Pacolli withdrew from Russia a decade ago to focus on Kazakhstan, where he’s been billing President Nursultan Nazarbayev, a longtime Putin ally, about $1 billion a year to help transform Astana, which replaced Almaty as the capital of the oil-rich nation in 1997. From the presidential palace to the Astana Opera House, the results have been stunning. Now, though, with crude prices floundering, the boom is coming to an end, so he’s turning his attention back home, both to diversify his business and rebuild his political brand.

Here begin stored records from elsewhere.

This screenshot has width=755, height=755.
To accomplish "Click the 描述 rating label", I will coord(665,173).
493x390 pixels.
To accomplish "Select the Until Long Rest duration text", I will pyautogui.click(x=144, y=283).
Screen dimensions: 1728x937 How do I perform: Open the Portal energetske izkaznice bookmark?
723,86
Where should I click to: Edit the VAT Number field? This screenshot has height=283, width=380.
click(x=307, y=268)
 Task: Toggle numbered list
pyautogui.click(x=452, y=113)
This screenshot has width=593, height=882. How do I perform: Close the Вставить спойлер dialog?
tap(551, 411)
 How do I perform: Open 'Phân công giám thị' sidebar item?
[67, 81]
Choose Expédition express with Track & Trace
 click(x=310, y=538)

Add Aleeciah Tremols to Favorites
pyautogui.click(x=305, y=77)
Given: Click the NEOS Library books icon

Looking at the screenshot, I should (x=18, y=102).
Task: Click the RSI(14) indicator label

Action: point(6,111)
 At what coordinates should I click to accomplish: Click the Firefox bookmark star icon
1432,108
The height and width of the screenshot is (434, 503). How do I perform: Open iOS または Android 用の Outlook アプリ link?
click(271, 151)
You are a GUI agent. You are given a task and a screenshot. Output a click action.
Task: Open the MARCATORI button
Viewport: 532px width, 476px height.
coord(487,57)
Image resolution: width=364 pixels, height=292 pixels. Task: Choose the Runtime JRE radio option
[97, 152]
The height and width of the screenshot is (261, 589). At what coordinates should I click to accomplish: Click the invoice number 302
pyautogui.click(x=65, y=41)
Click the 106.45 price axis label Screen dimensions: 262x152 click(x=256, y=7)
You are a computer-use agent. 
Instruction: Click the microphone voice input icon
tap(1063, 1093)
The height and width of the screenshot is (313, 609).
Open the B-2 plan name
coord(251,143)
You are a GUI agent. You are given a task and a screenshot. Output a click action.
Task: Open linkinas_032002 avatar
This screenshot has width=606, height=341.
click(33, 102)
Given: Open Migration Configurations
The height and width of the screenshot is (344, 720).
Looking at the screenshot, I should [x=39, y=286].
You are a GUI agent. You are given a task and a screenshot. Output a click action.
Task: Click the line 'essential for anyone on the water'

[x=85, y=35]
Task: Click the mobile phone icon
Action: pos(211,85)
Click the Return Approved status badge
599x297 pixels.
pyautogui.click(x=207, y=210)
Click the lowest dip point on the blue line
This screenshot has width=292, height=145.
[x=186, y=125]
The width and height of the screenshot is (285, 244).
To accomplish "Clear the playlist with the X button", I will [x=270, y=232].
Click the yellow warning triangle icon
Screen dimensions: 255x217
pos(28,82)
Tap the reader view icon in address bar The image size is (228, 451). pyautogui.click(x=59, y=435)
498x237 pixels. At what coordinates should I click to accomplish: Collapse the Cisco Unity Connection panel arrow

Earning the trust of a majority of his fellow 1.8 million citizens won’t be easy. The ethnic Albanian’s ties to Serbia and Russia, both of which oppose Kosovo’s independence, have made some Kosovars suspicious of his motives.
In 1998, for example, on his own initiative, he met in Belgrade for eight hours with Milosevic -- a reviled figure to many Kosovars. Pacolli said he was trying to avert the coming Kosovo War, which claimed more than 11,000 lives. When he died in 2006, Milosevic was being tried on charges including the forcible deportation of 800,000 ethnic Albanians from Kosovo. That year, the U.S. Embassy in Pristina said Pacolli’s Serbian and Russian dealings made him “unpopular and distrusted,” according to Wikileaks.
As one of the most controversial -- and richest -- men in an impoverished region with a long history of violence, security is never far from his mind. Even a car from his own fleet was checked for bombs when it returned to his estate.
“Kosovo is safe now, but it’s good to be careful,” he said.
Pacolli found enough support to win parliament’s vote for president in 2011, though more than 50 lawmakers boycotted the contest and the results were quickly annulled. Months earlier, he flew to Libya to urge Gaddafi to recognize Kosovo. Gaddafi, who was later overthrown and murdered, said he wouldn’t do so as long as it was run by “American poodles,” the Economist reported at the time.
Now Pacolli, whose business card says, “Former President of Republic of Kosova,” is preparing his New Kosovo Alliance for elections in 2018 on a platform of economic integration and jobs. He said he’s already recruited three brothers and a cousin to help Mabetex build hospitals, airport terminals and hotels across eastern Europe and Central Asia. Mabetex has no debt, he said.
About a quarter of the company’s 14,000 workers are based in Kosovo, a ratio Pacolli is trying to increase by expanding his banking business and moving into insurance, pipes and food processing. He says he’s also working on a $1.5 billion resort next door in Albania that he said will create scores of jobs and dwarf current projects along the booming Adriatic coast.
Earning about $4,500 a year on average, Kosovars and Albanians are among the poorest people in Europe, according to European Union statistics, so they have few places to go economically but up. It’s a journey the billionaire said he wants to help them make if they’ll agree to rebuild bridges in the Balkans, a region synonymous with conflict.
“My idea is to eliminate borders,” Pacolli said. “The key is economics, only economics. The time for patriotism is over.”